The truth about emissions from Barnett Shale natural gas sites: they are less than half those from mobile sources

Air & Water Quality

Posted on: Thursday, April 26, 2012

Ever since the Environmental Defense Fund published a paper by Al Armendariz in 2009 alleging that emissions of volatile organic compounds (VOCs) from natural gas operations in the Barnett Shale are greater than VOCs from all the cars and trucks in the region, the statement has been repeated over and over as if it were fact (for example here). The paper and its conclusions were thoroughly disputed at the time and TCEQ’s analyses have never supported that claim.    

In its 2011 State Implementation Plan (SIP), the TCEQ projected VOCs from oil and gas sites to be 113 tons per day (TPD) in 2012 (2011 SIP, page ES-1). The SIP also said that emissions from the 3 mobile sources--on-road mobile, non-road mobile and off-road mobile--were projected to contribute 129 tons per day of VOCs in 2012, which obviously is more than projected emissions from natural gas sites.   

TCEQ’s most recent estimate of VOC emissions from oil and gas production in the Barnett Shale regions has been revised down to 63 TPD. The reduction is based on an equipment survey that TCEQ conducted in late 2011 where they found that the use of low bleed, ultra low bleed and no bleed pneumatic devices is more widespread than they had assumed. So, the fact is that TCEQ says that VOC emissions from Barnett Shale natural gas sites are less than half of the VOC emissions from non-oil and gas mobile sources.

It has also been alleged that VOC’s cause smog (for example here), or more precisely ground level ozone, in North Texas but that is not true either. Ground level ozone results when VOCs are combined with nitrogen oxides or NOx, which comes from the exhausts of cars, trucks, and non-road engines, such as bulldozers and other construction equipment, and then catalyzed by sunlight. By themselves, VOCs are not “smog-causing.” TCEQ emphasizes that NOx, not VOCs, drives the highest ozone levels in North Texas. Even if all man-made VOCs were eliminated in this region, there are more than enough naturally occurring VOCs from trees, plants and other organic sources to combine with NOx to cause smog.  

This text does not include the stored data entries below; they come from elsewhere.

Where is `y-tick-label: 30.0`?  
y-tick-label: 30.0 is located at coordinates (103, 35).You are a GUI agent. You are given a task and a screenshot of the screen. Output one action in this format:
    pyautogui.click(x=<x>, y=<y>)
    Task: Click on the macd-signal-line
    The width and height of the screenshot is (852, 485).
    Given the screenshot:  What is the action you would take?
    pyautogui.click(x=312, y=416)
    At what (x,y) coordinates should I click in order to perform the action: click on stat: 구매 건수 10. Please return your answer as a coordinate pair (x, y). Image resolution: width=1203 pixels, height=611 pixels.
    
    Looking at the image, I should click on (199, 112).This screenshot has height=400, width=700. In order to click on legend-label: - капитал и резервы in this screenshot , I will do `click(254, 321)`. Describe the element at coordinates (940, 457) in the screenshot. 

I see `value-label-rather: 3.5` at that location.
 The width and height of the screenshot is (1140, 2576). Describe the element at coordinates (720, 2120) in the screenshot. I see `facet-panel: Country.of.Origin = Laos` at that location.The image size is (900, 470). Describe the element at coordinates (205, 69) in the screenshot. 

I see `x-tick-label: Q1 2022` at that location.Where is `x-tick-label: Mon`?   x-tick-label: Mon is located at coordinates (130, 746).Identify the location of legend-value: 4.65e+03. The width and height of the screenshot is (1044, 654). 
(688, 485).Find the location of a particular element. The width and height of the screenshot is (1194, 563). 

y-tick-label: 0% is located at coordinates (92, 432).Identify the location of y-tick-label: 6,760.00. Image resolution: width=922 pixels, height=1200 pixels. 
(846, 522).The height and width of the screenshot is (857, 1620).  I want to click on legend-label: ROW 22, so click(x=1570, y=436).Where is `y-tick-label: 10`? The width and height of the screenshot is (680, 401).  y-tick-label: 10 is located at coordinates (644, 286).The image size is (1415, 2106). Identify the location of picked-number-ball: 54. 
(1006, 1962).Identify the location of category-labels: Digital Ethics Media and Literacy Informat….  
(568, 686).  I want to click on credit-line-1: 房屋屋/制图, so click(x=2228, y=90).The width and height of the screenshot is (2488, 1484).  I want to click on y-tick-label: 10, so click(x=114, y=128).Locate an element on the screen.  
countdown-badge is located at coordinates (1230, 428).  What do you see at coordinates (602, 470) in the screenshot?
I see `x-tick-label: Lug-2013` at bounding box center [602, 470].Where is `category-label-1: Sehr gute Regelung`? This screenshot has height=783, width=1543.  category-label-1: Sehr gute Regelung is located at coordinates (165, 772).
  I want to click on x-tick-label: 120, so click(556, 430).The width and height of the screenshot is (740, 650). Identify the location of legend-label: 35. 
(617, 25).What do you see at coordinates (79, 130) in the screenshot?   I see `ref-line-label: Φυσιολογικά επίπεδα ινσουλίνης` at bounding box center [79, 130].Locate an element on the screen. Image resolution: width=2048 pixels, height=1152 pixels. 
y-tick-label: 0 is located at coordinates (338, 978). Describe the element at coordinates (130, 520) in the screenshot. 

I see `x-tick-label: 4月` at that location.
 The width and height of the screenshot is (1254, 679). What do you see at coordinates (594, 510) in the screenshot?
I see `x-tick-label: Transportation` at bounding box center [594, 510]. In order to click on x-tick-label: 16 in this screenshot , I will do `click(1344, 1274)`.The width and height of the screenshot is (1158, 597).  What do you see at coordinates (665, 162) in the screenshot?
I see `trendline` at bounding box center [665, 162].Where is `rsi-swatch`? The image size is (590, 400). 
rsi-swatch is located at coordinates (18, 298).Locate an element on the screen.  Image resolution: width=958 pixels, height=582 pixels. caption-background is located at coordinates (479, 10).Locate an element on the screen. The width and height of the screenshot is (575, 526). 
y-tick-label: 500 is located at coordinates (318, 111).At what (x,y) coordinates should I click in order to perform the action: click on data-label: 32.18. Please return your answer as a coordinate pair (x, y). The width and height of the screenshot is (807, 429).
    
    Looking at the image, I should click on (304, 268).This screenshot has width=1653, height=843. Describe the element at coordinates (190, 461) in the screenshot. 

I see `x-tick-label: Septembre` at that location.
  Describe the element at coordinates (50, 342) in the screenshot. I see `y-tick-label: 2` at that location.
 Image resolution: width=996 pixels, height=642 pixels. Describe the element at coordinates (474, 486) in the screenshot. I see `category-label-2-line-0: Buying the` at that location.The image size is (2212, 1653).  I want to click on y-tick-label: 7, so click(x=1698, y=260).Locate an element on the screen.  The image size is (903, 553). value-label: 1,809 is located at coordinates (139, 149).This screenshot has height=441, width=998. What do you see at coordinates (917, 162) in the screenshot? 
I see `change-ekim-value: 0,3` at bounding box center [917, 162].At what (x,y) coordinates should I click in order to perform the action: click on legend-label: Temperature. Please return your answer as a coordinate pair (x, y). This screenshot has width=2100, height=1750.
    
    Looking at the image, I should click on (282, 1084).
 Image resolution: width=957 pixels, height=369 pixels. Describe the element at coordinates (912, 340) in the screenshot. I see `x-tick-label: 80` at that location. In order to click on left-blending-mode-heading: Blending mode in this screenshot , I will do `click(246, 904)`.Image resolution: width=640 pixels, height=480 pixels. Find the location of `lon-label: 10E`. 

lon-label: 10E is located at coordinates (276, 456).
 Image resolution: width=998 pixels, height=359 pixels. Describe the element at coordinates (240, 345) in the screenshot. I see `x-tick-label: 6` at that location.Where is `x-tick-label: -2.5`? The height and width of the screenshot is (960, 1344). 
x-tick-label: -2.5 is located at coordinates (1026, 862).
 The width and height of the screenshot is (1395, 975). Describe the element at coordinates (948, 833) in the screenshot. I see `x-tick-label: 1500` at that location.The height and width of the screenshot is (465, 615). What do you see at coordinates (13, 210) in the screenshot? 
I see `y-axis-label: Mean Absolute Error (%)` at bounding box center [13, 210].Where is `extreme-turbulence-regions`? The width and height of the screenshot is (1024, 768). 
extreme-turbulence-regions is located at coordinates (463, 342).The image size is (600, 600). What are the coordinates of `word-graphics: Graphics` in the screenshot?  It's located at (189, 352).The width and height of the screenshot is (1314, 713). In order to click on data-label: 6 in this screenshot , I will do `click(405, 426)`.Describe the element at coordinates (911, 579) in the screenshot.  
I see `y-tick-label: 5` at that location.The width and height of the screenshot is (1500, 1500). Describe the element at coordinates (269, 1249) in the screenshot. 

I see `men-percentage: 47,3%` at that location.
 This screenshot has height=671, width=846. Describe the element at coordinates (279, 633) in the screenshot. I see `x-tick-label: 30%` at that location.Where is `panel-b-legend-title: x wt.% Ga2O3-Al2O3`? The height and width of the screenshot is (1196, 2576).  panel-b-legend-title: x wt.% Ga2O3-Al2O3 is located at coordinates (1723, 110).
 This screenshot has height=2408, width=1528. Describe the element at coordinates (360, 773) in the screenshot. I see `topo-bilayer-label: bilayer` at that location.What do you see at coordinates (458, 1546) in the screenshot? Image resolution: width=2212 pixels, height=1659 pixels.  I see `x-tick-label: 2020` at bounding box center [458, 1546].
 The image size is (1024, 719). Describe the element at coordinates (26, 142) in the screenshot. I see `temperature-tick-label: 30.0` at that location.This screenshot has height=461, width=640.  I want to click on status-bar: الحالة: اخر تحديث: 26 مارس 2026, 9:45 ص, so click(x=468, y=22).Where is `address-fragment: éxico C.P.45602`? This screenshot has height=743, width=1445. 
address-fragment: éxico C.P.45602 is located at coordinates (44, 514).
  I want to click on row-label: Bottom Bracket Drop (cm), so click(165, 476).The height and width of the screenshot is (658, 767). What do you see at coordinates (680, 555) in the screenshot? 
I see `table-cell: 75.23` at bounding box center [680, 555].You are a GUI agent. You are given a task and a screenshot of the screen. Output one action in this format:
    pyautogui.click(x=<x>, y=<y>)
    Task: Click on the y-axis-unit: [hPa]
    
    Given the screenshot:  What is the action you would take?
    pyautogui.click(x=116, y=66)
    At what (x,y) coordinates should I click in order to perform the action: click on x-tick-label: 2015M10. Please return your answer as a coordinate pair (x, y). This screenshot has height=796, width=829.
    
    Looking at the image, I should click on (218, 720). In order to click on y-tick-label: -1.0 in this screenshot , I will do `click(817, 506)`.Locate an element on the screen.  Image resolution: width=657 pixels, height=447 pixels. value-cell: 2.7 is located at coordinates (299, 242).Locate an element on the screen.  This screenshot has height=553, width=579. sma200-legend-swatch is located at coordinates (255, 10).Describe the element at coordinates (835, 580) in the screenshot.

Given the importance of NOx, it is important to note that TCEQ says that NOx emissions from non-oil and gas mobile sources are approximately 15 times higher than NOx emissions from oil and gas sources as a result of the lower NOx-emitting large engines that are used at gas compressor stations and other oil and gas and non-oil and gas sites in the Dallas-Fort Worth area.